New Jersey’s history begins with the opening of Edison’s “invention factory” in the late 1800s and continues on 70 years later with the debut of RCA Labs. The State’s commitment to innovation has only continued to strengthen over the last six decades, and the Christie Administration has made the growth of this sector a top priority.
Governor Christie recently signed into law the Angel Investor Tax Credit Program, which will spur growth in New Jersey’s current and next generation of high-skill, high-wage emerging technology industries. The program provides tax credits for up to 10 percent of a qualified investment in an emerging technology business that is conducting research, manufacturing or technology commercialization in the Garden State. The Governor previously increased the R&D tax credit to 100 percent, providing technology businesses additional yield for their investments in New Jersey.
The Christie Administration has also taken steps to better align business and academia in order to provide a foundation for future economic growth and further encourage the development of new products, new businesses and new jobs.

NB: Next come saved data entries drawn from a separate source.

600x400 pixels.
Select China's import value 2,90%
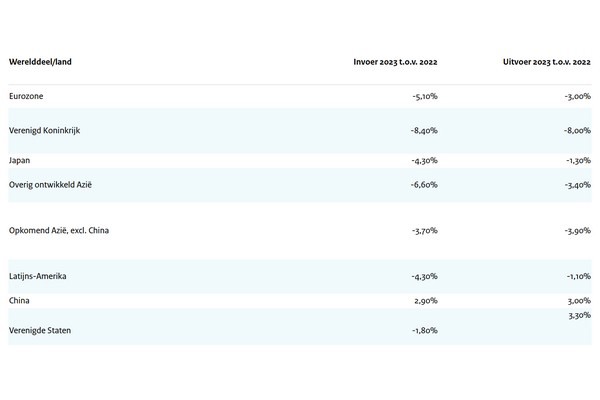426,300

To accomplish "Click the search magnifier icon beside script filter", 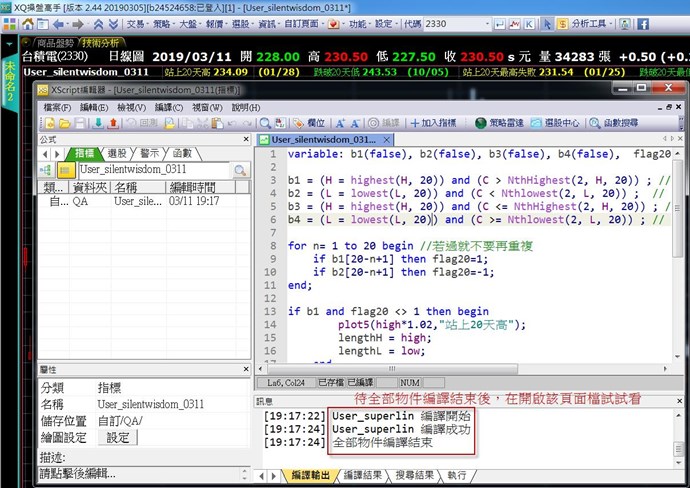I will click(x=240, y=170).
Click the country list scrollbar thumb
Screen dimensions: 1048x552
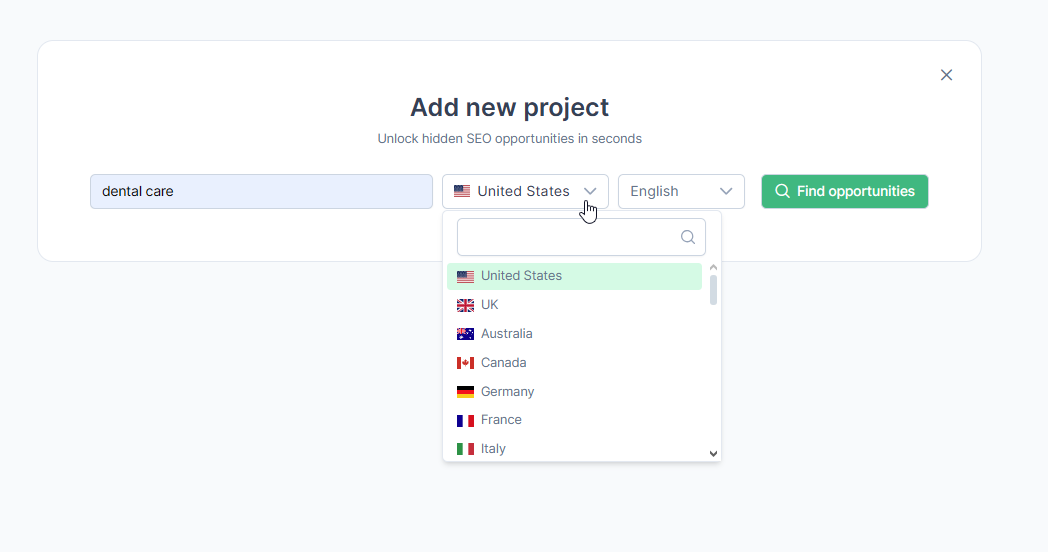pos(713,290)
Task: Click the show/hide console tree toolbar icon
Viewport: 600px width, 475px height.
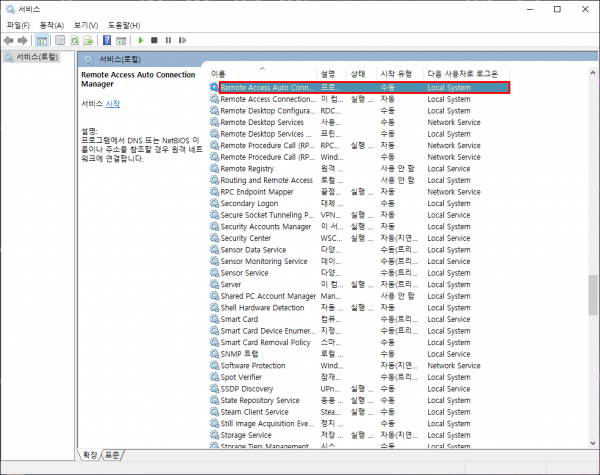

Governor Christie signed historic legislation last year to foster three hubs of higher education excellence in the northern, central and southern parts of the state. The Christie Administration previously announced that New Jersey would become the first East Coast state to launch the Woodrow Wilson Teaching Fellowship, with nearly $9 million in support from foundations and private funders. Furthermore, a series of Talent Networks were created to connect employers and educators and ensure that New Jersey’s key industries have the workforce talent they need to grow.
As emerging and established companies race to meet the demands of the increasingly competitive marketplace, many of the world’s most innovative companies are choosing to locate and grow in New Jersey.
Allergan opened its new research and development center in Bridgewater, New Jersey, last year. The decision by this global, technology-driven multi-specialty healthcare company to locate its new center in the Garden State will create as many as 400 jobs and inject $12 million of private investment into the State’s economy.
In January 2013, online retailer Amazon.com announced it will open a one million-square-foot “mega-warehouse” in Robbinsville, New Jersey, creating 700 new jobs in the region. This is the first of two state-of-the-art distribution centers Amazon plans for the state, which will result in an estimated $130 million of private investment in New Jersey’s economy.
Pharmaceutical giant Novo Nordisk doubled the scope of its expansion project in Plainsboro, New Jersey, leading to the expected creation of over 400 jobs and private investment exceeding $140 million.
Honeywell International, a diversified technology and manufacturing leader, recently announced its commitment to remain and invest in New Jersey, ensuring the retention of 1,000 high-paying jobs and injecting an estimated $100 million to redevelop its headquarters in Morris Plains.
Intervet, the animal health division of Merck & Company, relocated 70 senior management jobs from its former headquarters in the Netherlands to new headquarters in Summit, New Jersey. Intervet also plans to create 10 additional new jobs in the state and invest $10.9 million.
Governor Christie has advanced a host of new and improved economic development tools that have bolstered the State’s ability to spur lending activity, generate and maintain jobs and encourage private investment in communities across New Jersey. As a result, New Jersey has demonstrated strong momentum in economic growth and commitment to rebuild even stronger and better than before.